La diversité linguistique et la paix.
Echec de la tour de Babel : selon la Bible, en condamnant les hommes à parler des langues différentes, Dieu rend leur coopération impossible. Et si Babel était, non une malédiction, mais une bénédiction ? Une langue unique ne va telle pas de pair avec une pensée unique ? N’annonce t-elle pas une société totalitaire ? Renverser ce qui a été interprété comme châtiment en une chance pour l’humanité, est un enjeu de paix, culturel et sociétal : inventer une communauté humaine, riche de toutes les différences.
« C’est dans l’esprit des hommes que doivent être élevés les remparts de la paix » déclare le Préambule de la Constitution de l’UNESCO, et l’un de ces remparts est l’éducation multilingue. Certes, la langue peut être source de conflit lorsqu’elle sert un imaginaire excluant et un argumentaire qui légitime la négation des droits fondamentaux ; elle est néanmoins un instrument indispensable pour établir un dialogue de paix et joue un rôle dans tout processus de pacification, qu’il s’agisse de conflits internationaux ou de troubles
intérieurs menaçant la cohésion sociale (gare aux blessures des groupes minorisés !).

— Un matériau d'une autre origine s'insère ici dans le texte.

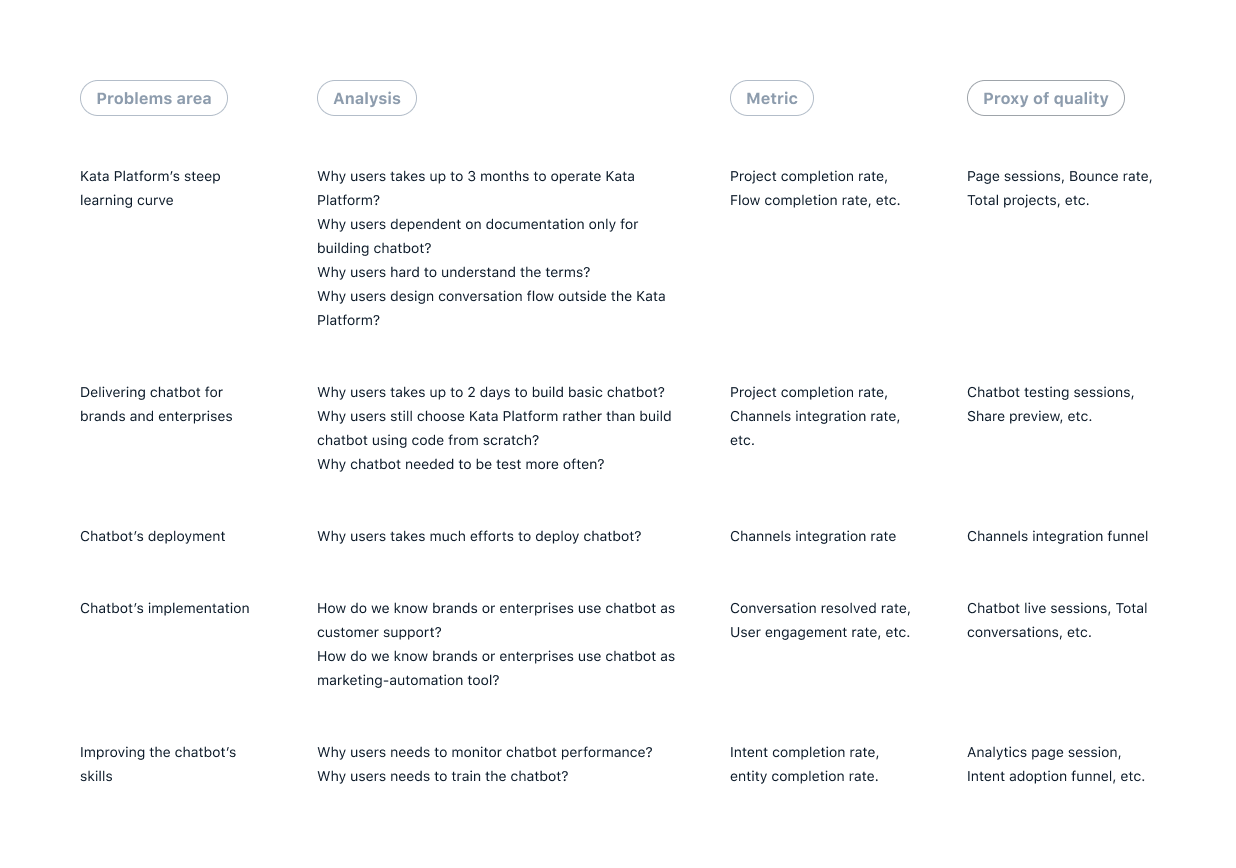Click the Problems area header pill
1236x868 pixels.
click(154, 98)
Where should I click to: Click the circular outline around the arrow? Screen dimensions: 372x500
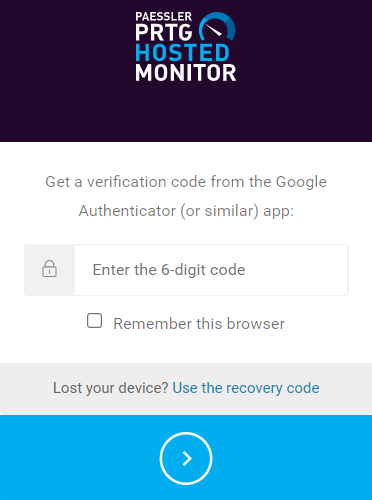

Rendons hommage au centre UNESCO de Catalunya- UNESCOCAT qui s’est engagé dans l’aventure collective de la culture de paix en contribuant à éradiquer le préjugé de la langue vue comme source d’affrontement. Son service dédié à la diversité linguistique a choisi de s’appeler Lingua-pax*, comme preuve de son but ultime.
Dans ce même esprit, l’historienne bretonnante Rozenn Milin et le sociolinguiste Philippe Blanchet, lors de la dédicace de leur livre* aux Capucins, ont battu en brèche l’idée que la diversité linguistique favorise les conflits interethniques. Ils ont rappelé la guerre sanglante du Rwanda, pays monolingue, une exception dans le continent africain. En revanche, ils ont fait découvrir la paix qui règne au Vanuatu depuis la décolonisation, avec ses 140 langues pour une population de 330 000 habitants...sans oublier la Suisse, paradigme de la neutralité et de la paix avec ses quatre langues historiques.
La diversité linguistique est un indicateur de bonne santé sociale. Mais sa mauvaise gestion par les Etats, l’expansion agressive des langues coloniales et néocoloniales, les « lois du marché » qui imposent les langues dominantes, les nationalismes qui exacerbent la langue du pouvoir, la mettent en danger et sont des obstacles à la paix.
Anne-Marie Kervern, l’Orange Bleue, n° 143
* https://www.linguapax.org/wp-content/uploads/2015/03/Livre_GestionDiversit%C3%A9_FR.pdf
* Langues régionales : idées fausses et vraies questions. Ed Héliopoles.